[Pixel coordinate grounding data]
+ + + + + + +
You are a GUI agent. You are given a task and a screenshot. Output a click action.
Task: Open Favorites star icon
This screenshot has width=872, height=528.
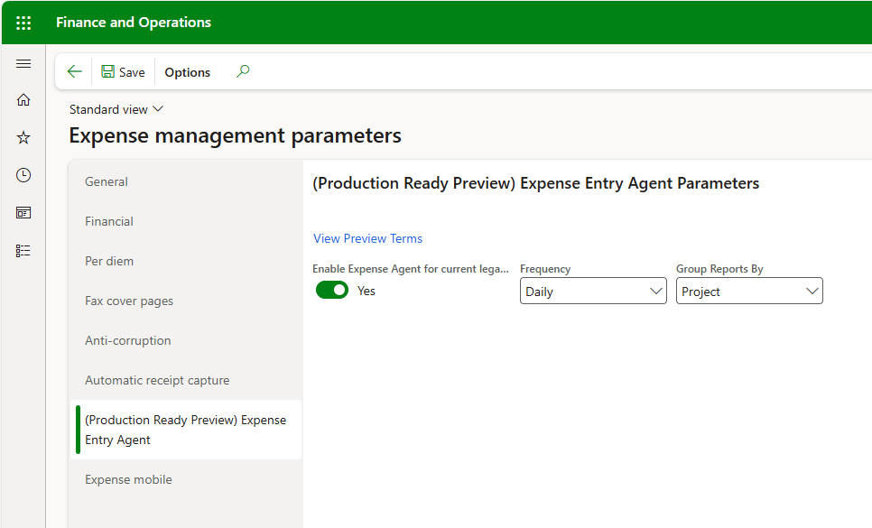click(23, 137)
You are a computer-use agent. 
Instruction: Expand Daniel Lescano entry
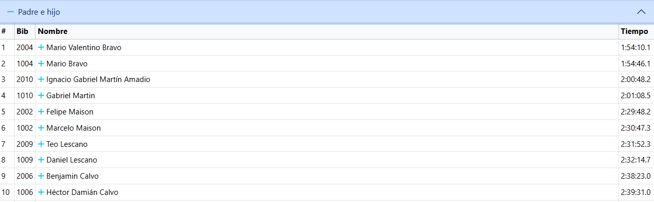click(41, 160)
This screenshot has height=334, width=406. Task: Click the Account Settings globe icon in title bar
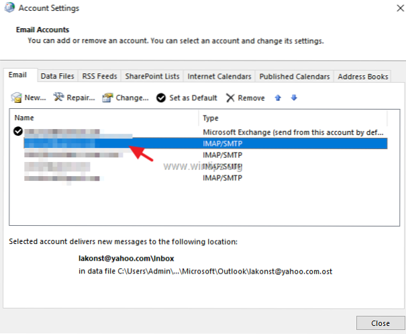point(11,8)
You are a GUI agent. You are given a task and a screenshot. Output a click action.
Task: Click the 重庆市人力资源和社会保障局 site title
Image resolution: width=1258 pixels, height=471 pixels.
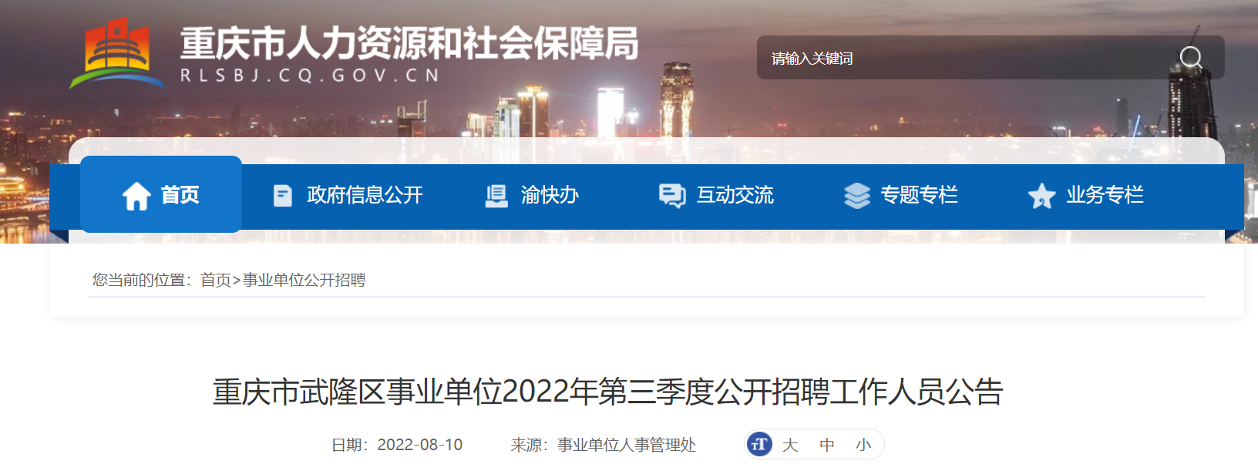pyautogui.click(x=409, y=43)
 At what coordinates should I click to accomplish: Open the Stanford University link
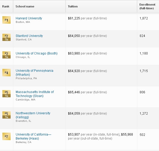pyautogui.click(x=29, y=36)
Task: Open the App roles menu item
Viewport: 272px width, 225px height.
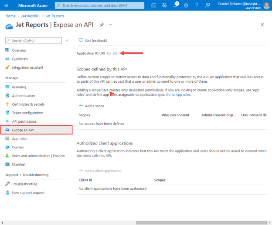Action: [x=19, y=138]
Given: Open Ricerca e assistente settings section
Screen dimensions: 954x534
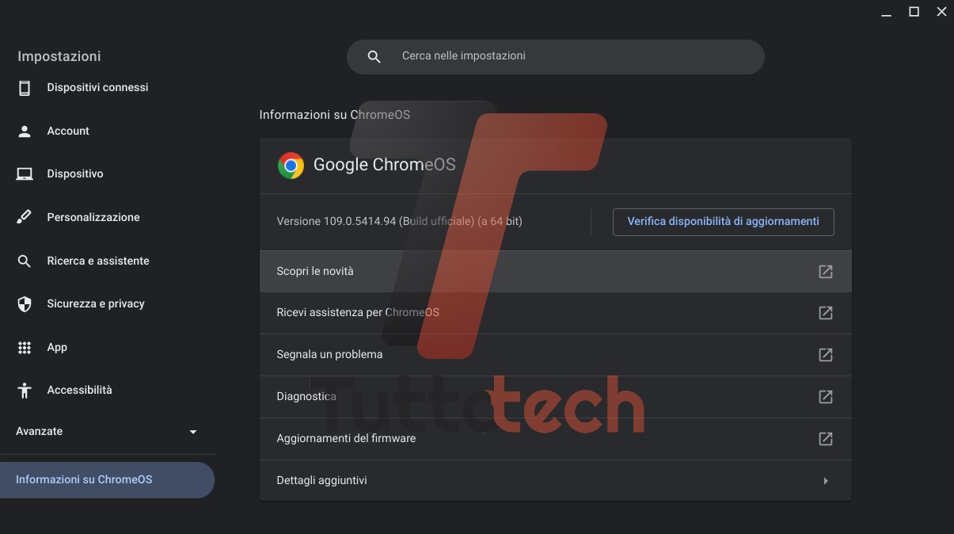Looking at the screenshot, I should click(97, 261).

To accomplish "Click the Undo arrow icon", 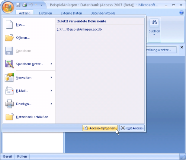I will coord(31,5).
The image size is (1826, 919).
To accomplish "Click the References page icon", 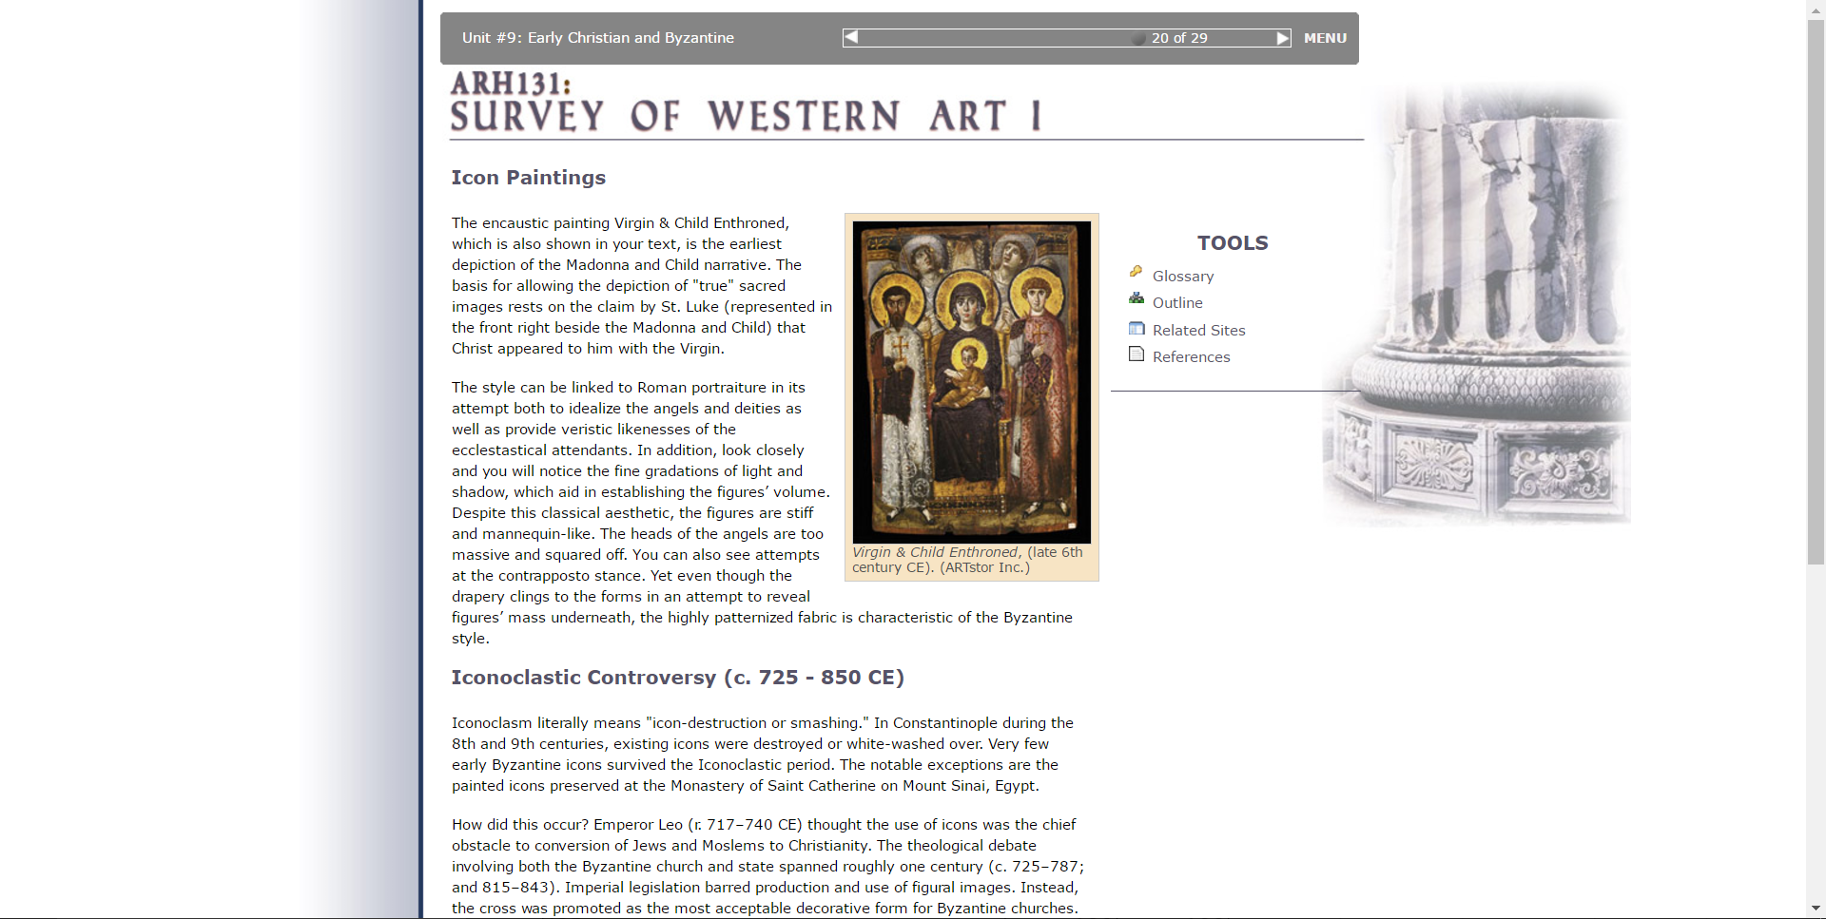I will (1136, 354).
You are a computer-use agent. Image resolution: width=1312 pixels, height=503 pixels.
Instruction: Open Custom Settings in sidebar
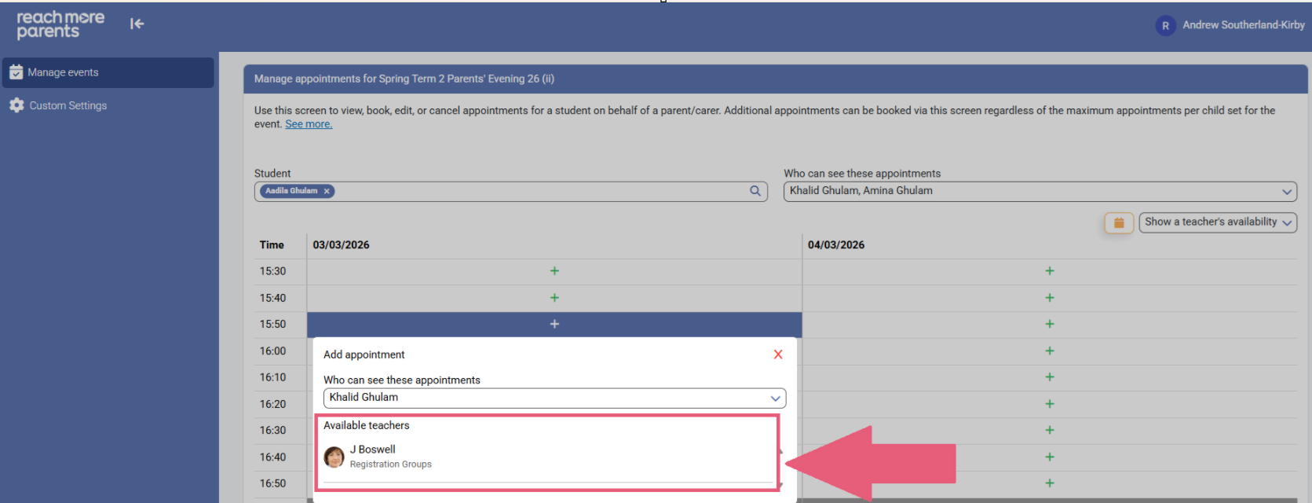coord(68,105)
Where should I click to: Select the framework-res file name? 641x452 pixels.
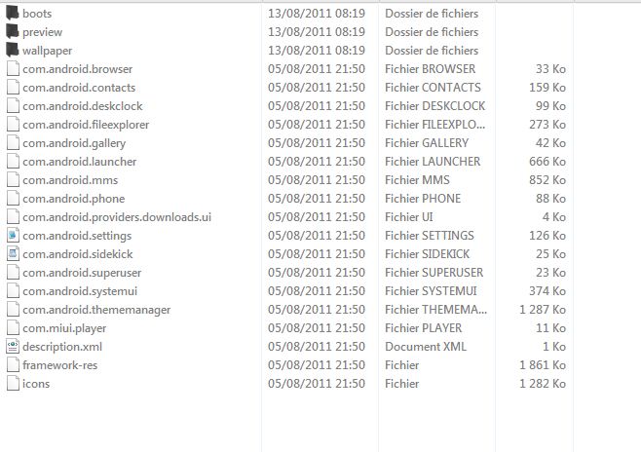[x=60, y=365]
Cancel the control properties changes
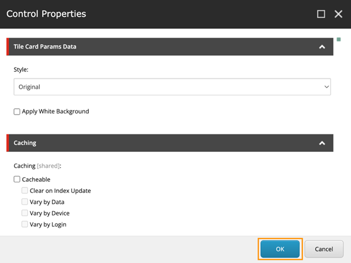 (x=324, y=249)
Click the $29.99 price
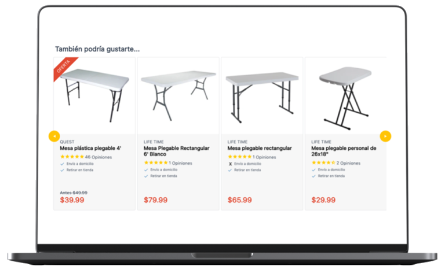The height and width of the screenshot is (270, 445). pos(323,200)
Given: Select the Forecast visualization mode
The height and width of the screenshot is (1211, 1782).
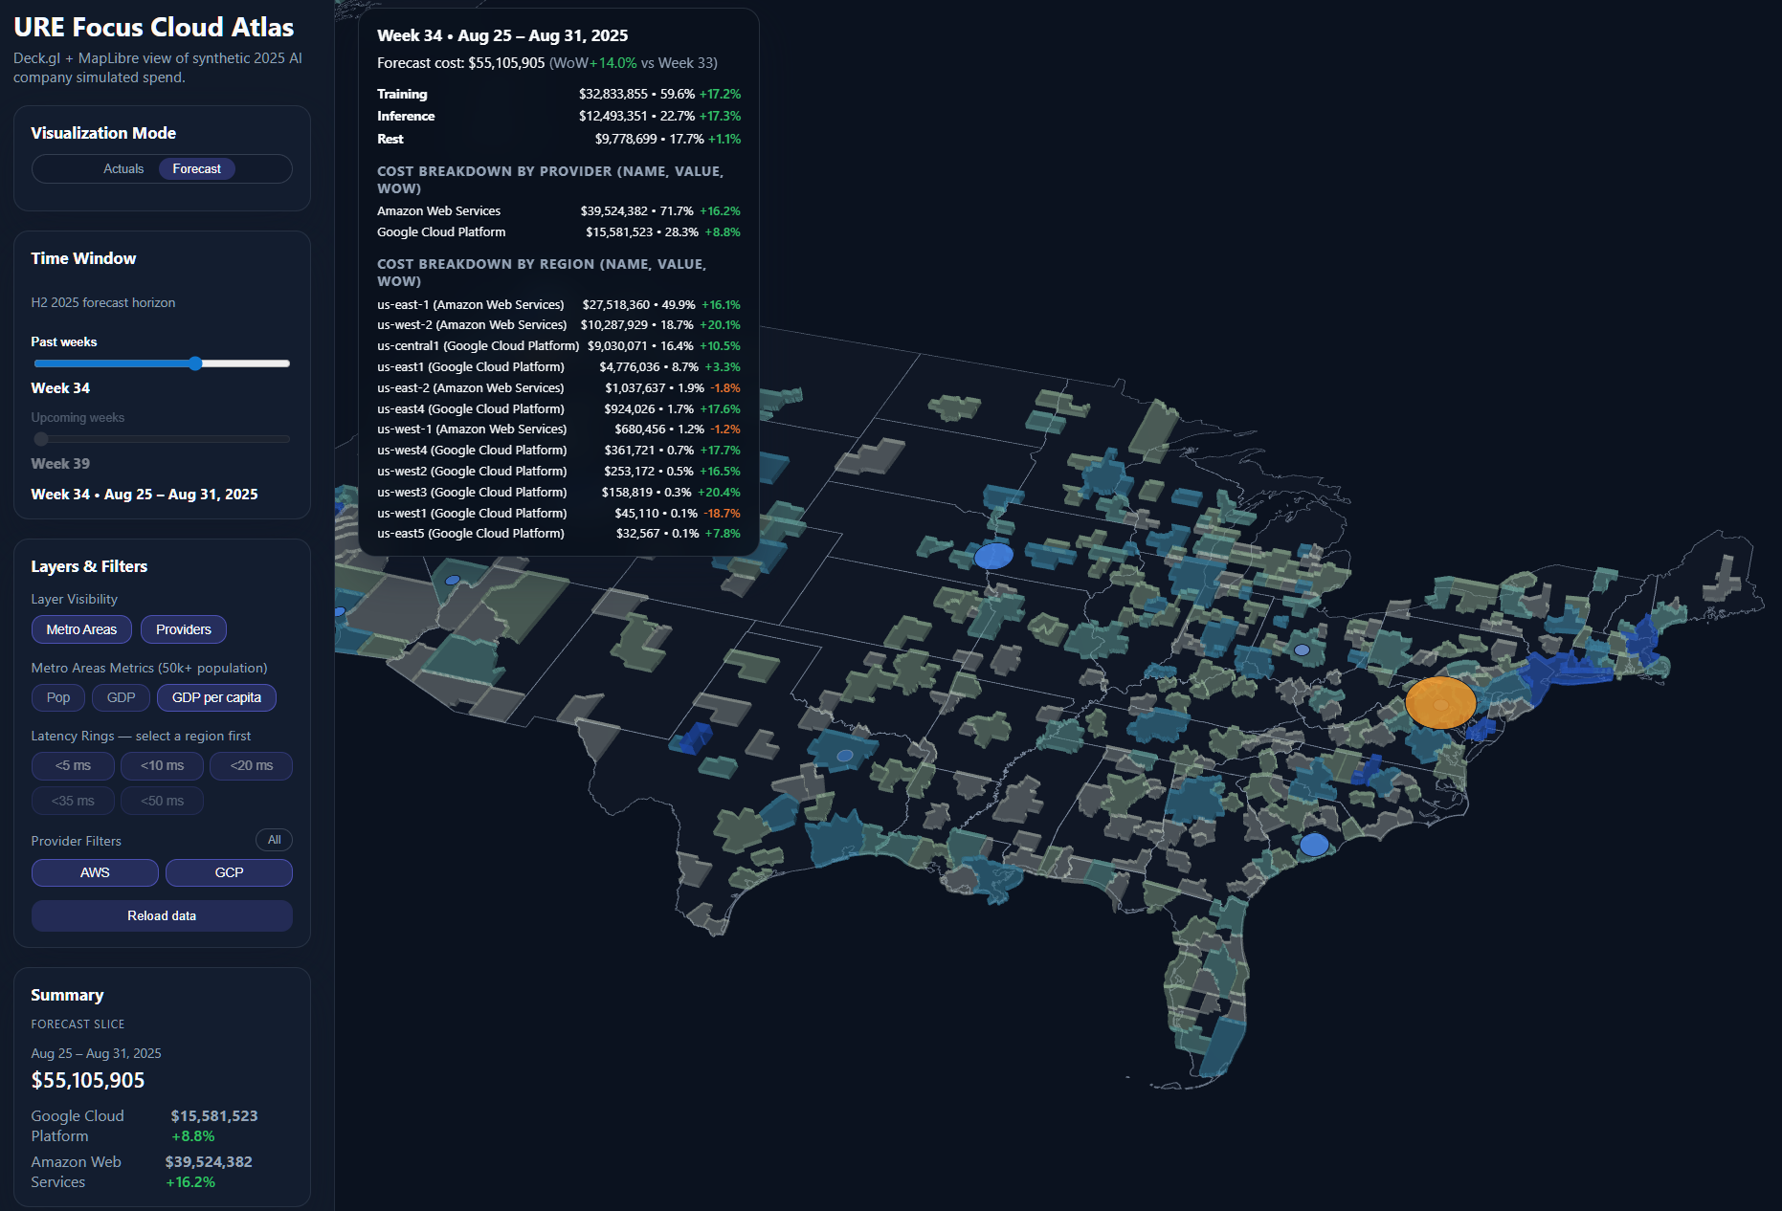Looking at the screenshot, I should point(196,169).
+ + + + + + +
● **Exercise requirements**:
Restate, word for word, each line from the one with "Instruction: Open Custom Settings in sidebar" to the end of the entries, both included, and keep every picture out.

● **Answer to this exercise**:
Instruction: Open Custom Settings in sidebar
coord(68,105)
Where should I click to: Select the framework-res file name? 641x452 pixels.
[x=60, y=365]
Cancel the control properties changes
 (x=324, y=249)
Click the $29.99 price
The height and width of the screenshot is (270, 445). pos(323,200)
Given: Select the Forecast visualization mode
The height and width of the screenshot is (1211, 1782).
Looking at the screenshot, I should point(196,169).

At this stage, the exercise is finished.